I think the more correct statement is that there are different models of ZFC in which BB(748) are different numbers. People find that weird because they don't think about non-standard models, as arguably they shouldn't.
How is that possible? That implies there’s at least one specific program whose execution changes based on the ZFC model. The rules of program execution are so simple, it doesn’t make sense that they’d change based on anything like that.
I don’t get it. Let’s say that BB(748) is 10,000. (I realize the true number is somewhat larger, this is just an example that doesn’t change the argument.) That means there’s one or more Turing machines of that size which run for that many steps. All of the others either run for fewer, or never stop.
Running for fewer steps is extremely well defined and I don’t imagine that enters into this.
That means there’s issue is “never stop”? That also seems pretty well defined to me. For BB(748) to vary based on your model, if the machines that run for fewer steps don’t change, then that means one of the machines that never stops in one model will stop in another. Or the BB winner for our model will never stop in another model.
How can changing your model make it so a specific Turing machine goes from stopping after 10,000 steps to never stopping, or from never stopping to stopping after 11,000 steps?
Yes the issue has to do with "never stops". One of the machines that never stops in one model will stop in another model.

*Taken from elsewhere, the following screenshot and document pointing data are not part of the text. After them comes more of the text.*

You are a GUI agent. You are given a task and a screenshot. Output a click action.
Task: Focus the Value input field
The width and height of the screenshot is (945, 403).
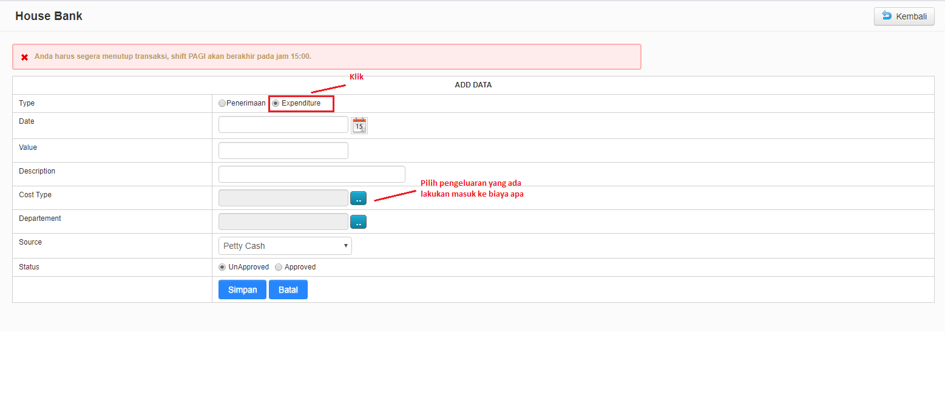pyautogui.click(x=283, y=151)
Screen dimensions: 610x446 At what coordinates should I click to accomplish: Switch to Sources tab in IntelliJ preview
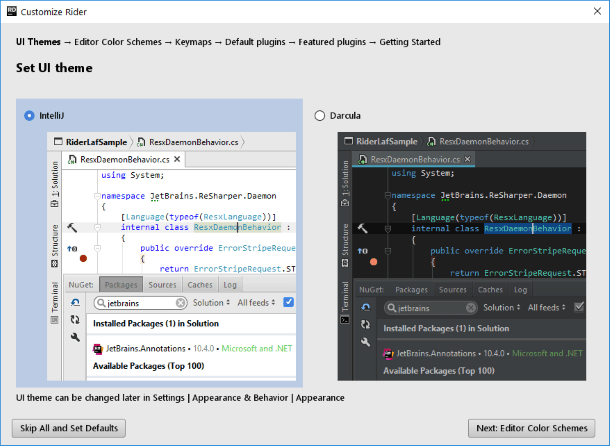coord(163,285)
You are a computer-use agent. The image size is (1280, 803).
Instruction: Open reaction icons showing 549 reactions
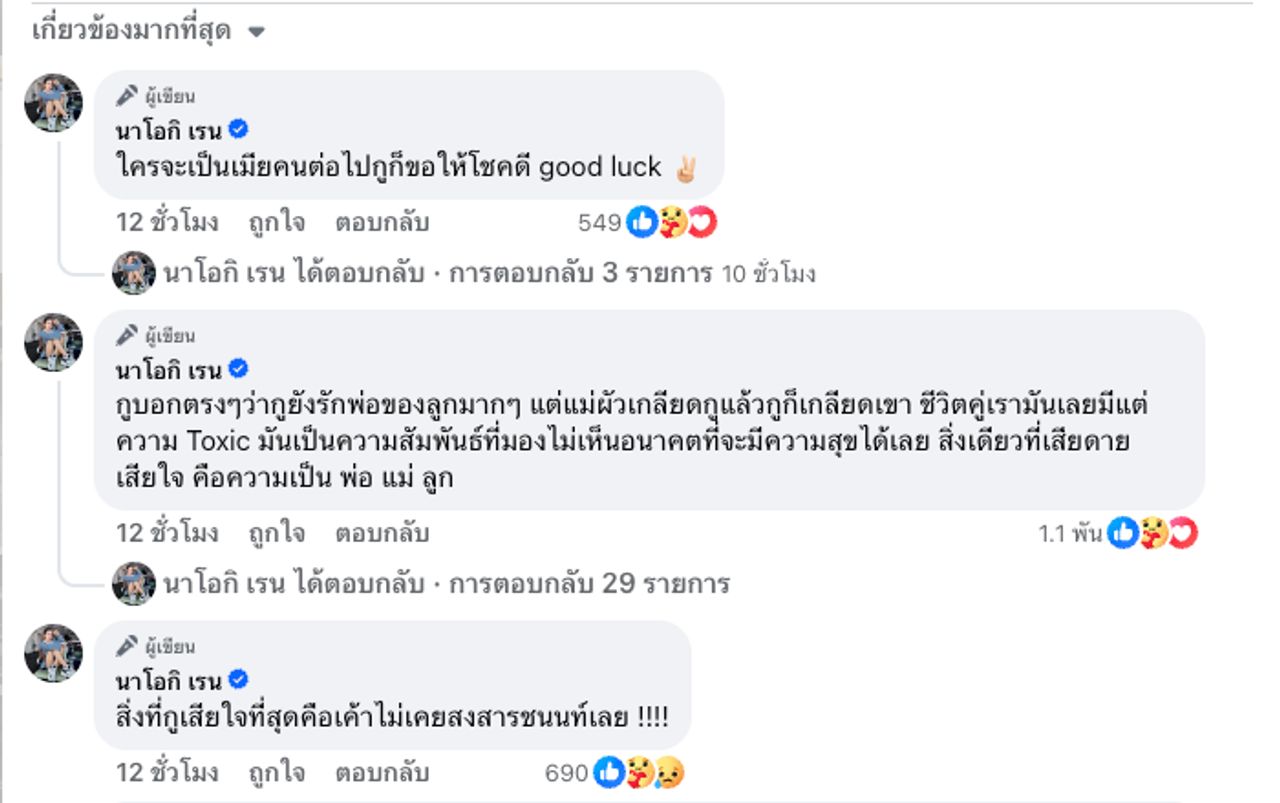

So in one model a Turing Machine called R never stops. In another model R stops after Q steps. But here's the issue... Q isn't an actual natural number, what it is is some mathematical object that satisfies all of the properties of a natural number in ZFC, but is not an actual natural number. What it actually is is some infinitely large object that satisfies all of the Peano axioms of what a natural number is as well as satisfies the following set of rules:
Q > 0
Q > 1
Q > 2
Q > 3
...
Q is basically some infinitely large construct that from within the model appears to be finite, but from outside of the model is not finite.
So within this model, the Turing machine R halts after Q steps, and since from within the model Q is finite then from within this model BB(748) is at least equal to Q.
If BB(748) is actually 10,000, then we can add this as an axiom to ZFC to get a new formal theory ZFC + "BB(748) = 10000".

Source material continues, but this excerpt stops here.